糸遣いの少女ヘレナは幸いを手繰る

犬飼春野

文字の大きさ
上 下
140 / 332

金と金、蒼と青

しおりを挟む
 ゴドリー伯爵一行の滞在している区域へ狩猟用の服装と帯剣のままモルダーが足を踏み入れると、使用人たちは驚きざわめく。


「俺は王宮近衛騎士のナイジェル・モルダー男爵だ。リチャード様の専属秘書のライアン・ホランドはいるかな。話がしたい」


 ゆるく波打つ金髪を優雅に払い、首をかしげてふわりと笑って見せると、その場にいた侍従と侍女は一瞬ぽかんと見とれ、正気に戻ったら慌てて頭を下げて「しばしお待ちを」と走り出した。


 モルダーは己の美貌が武器として使えることを幼いころに気付き、有効利用している。

 三十近くになったが今もそこそこ使えるようだと、彼らの反応を見て思う。


 そして、さして待たずによく似た素材の男が現れた。



「これはモルダー男爵。

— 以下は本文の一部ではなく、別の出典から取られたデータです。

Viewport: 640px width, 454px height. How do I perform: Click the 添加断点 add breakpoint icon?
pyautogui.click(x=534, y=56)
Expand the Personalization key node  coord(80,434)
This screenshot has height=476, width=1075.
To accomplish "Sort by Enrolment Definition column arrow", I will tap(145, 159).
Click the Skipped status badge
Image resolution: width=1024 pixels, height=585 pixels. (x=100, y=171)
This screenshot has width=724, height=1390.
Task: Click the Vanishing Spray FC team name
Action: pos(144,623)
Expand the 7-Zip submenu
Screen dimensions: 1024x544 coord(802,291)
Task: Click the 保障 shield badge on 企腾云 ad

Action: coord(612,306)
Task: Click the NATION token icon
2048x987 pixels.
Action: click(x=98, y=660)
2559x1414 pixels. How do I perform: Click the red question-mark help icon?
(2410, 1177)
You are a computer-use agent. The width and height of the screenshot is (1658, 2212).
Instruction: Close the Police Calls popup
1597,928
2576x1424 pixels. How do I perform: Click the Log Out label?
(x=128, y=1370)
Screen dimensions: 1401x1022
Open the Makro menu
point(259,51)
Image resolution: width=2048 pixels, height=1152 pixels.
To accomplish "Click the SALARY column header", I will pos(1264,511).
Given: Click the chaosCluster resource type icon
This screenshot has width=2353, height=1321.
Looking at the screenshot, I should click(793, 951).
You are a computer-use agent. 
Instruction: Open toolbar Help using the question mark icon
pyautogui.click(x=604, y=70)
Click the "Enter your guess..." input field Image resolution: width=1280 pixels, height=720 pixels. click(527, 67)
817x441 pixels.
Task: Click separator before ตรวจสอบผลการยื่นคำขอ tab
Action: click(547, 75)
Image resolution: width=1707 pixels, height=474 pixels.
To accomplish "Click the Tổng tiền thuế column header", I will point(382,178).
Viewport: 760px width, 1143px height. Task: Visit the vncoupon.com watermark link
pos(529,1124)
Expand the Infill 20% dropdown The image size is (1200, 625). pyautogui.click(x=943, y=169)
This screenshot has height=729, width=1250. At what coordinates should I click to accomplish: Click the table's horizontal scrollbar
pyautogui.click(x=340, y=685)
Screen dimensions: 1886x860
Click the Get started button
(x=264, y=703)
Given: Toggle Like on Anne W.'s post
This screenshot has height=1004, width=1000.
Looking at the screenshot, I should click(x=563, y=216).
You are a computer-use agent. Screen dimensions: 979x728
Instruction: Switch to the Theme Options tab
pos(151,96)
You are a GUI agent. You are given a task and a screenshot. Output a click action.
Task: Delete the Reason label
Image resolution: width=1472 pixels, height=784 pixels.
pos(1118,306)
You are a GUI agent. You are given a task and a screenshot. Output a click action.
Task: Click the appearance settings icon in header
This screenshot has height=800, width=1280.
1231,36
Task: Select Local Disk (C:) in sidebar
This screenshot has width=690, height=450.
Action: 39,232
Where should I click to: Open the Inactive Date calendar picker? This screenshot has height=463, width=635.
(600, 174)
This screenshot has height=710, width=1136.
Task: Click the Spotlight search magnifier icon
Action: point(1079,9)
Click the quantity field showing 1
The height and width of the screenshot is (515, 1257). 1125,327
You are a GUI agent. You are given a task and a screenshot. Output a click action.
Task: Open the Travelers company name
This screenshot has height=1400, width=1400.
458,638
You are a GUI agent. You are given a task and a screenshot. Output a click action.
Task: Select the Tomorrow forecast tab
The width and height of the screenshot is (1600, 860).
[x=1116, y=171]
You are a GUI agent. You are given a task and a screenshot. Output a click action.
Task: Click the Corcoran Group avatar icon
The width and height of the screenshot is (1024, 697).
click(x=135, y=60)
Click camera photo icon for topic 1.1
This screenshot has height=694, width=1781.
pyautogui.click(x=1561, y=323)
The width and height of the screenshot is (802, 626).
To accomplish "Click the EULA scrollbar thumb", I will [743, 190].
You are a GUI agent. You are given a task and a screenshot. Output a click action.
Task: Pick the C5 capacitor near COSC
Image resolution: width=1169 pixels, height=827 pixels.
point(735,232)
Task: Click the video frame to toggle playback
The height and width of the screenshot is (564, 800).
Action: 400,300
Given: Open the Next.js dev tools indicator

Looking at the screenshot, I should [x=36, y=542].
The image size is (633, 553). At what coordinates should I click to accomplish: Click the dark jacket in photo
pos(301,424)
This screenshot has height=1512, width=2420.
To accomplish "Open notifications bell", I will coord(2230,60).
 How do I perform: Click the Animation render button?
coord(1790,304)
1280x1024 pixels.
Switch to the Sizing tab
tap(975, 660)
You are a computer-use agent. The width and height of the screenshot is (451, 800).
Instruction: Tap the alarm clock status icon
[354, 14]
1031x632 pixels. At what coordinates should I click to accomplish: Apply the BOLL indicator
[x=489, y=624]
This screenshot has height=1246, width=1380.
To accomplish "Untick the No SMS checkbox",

どうなされましたか?」


 武人と文官として体格の違いがあるものの、こうして向かい合うと見るからに血縁だなとモルダーはため息をついた。


 その件は、帝都に戻ってからにするとして。


 案内された二階の書斎に入るなり、窓辺に立って二人は話を始める。



「まず、この金貨を渡すぞ。お前に返して、『それのおかげで良い感じに反撃できた』と伝えてくれと頼まれた」


 金貨を差し出すと、ホランドは左右対称に整った眉を片方跳ね上げた。


「は? あいつのことだから、金目の物は全部没収されたのでは?いったい……」


「その通り。境界線ギリギリの原っぱで奴らはヒルを囲んで派手な送別会を始めていたよ。マカフィーの歌が風にのって来た時には、正気を疑ったね」


「……まさか、ノーザンが?」

 驚愕に目を見開くホランドに、モルダーは重々しく頷く。


「母方の身内だ。お前、調べていないのか」


「騎士団の人事登録台帳には簡単な事柄しか書かれていなかったから……。それであいつは……」


「結局、ヒルが一人で全員ものの数分で沈めたけどな。俺の出る幕が全くないくらい使えない奴らばかりだった。お前ら、本当にどうかしているぞ」


「……言葉もありません。それで、ヒルは今どこに?」


 本気で心から心配している様に、安堵を覚えながらモルダーは考えた。


 自分たちが魔導士庁とつながってることを話すのはまだ早いかもしれない。

 とりあえず、一つだけ嘘をついた。


「俺が移転の術符を持っていたから、それを使わせた。今頃帝都で今夜の宿を探しているだろう」

 解雇になった以上、容易くゴドリー邸へは入れない。


「そうですか……。確かに、何があったとしても、ここへは戻らない方が賢明でしょう」


「それで、こっちには騎士は何人残っている?全員軽く骨折している状態で、馬と弓をうしなっている。ああ一人は槍が刺さって大量出血したな。迎えを寄こしてやって欲しいとも言っていたよ」


「あいつは馬鹿か! どんだけお人好しなんだ」

 金髪をかきむしり、ホランドはうなってしばらくうろうろと書斎の中を歩いた。


「ホランド。そこがベージル・ヒルのやり方だ」

 甘いとは、モルダーも確かに思うが。


「……。まあ、死人を出しても面倒くさいから数人出しましょう。どのあたりでパーティー開催したのですか、奴ら」


「単純にここからまっすぐ。一番険しい崖と谷底があるところの手前だった」

「…………。本当に、助ける必要あるのか、はなはだ疑問ですね」


「まあ、面倒くさいからとりあえず生かしてやろうや」

「わかりました」


 ホランドはいったん書斎から出て騎士を一人呼び、指示を出す。

 ほどなくしてすっかり暗くなった中庭に何人かの騎士が松明をもち、馬に乗って駆けだした。


「それで。ほかにご用件は」

 窓からその様を眺めているモルダーの背中にホランドは声をかける。


「うん。リチャードは今どうしてる? 見過ごせることじゃないから俺が話をするよ」

「……就寝中です」


「そうか。で、『奥様』もまだそこにいるか?」

「いえ。侍女たち様子を見る限り入浴中かと」


「うーん。その浴室は『奥様』のドレスルームの方?」


 貴族の館なんて似たり寄ったりの構造だ。

 とくに夫婦の寝室の配置などは容易に想像がつく。


「おそらく」


「じゃあ、俺がいま寝室へ突撃しても問題ないな。どっち? もしかしてこのドアいくつか通ったら行けたりする?」


 まるで探検に夢中な子どものように目を輝かせて、モルダーは廊下側ではなく隣の部屋に面した扉を指さす。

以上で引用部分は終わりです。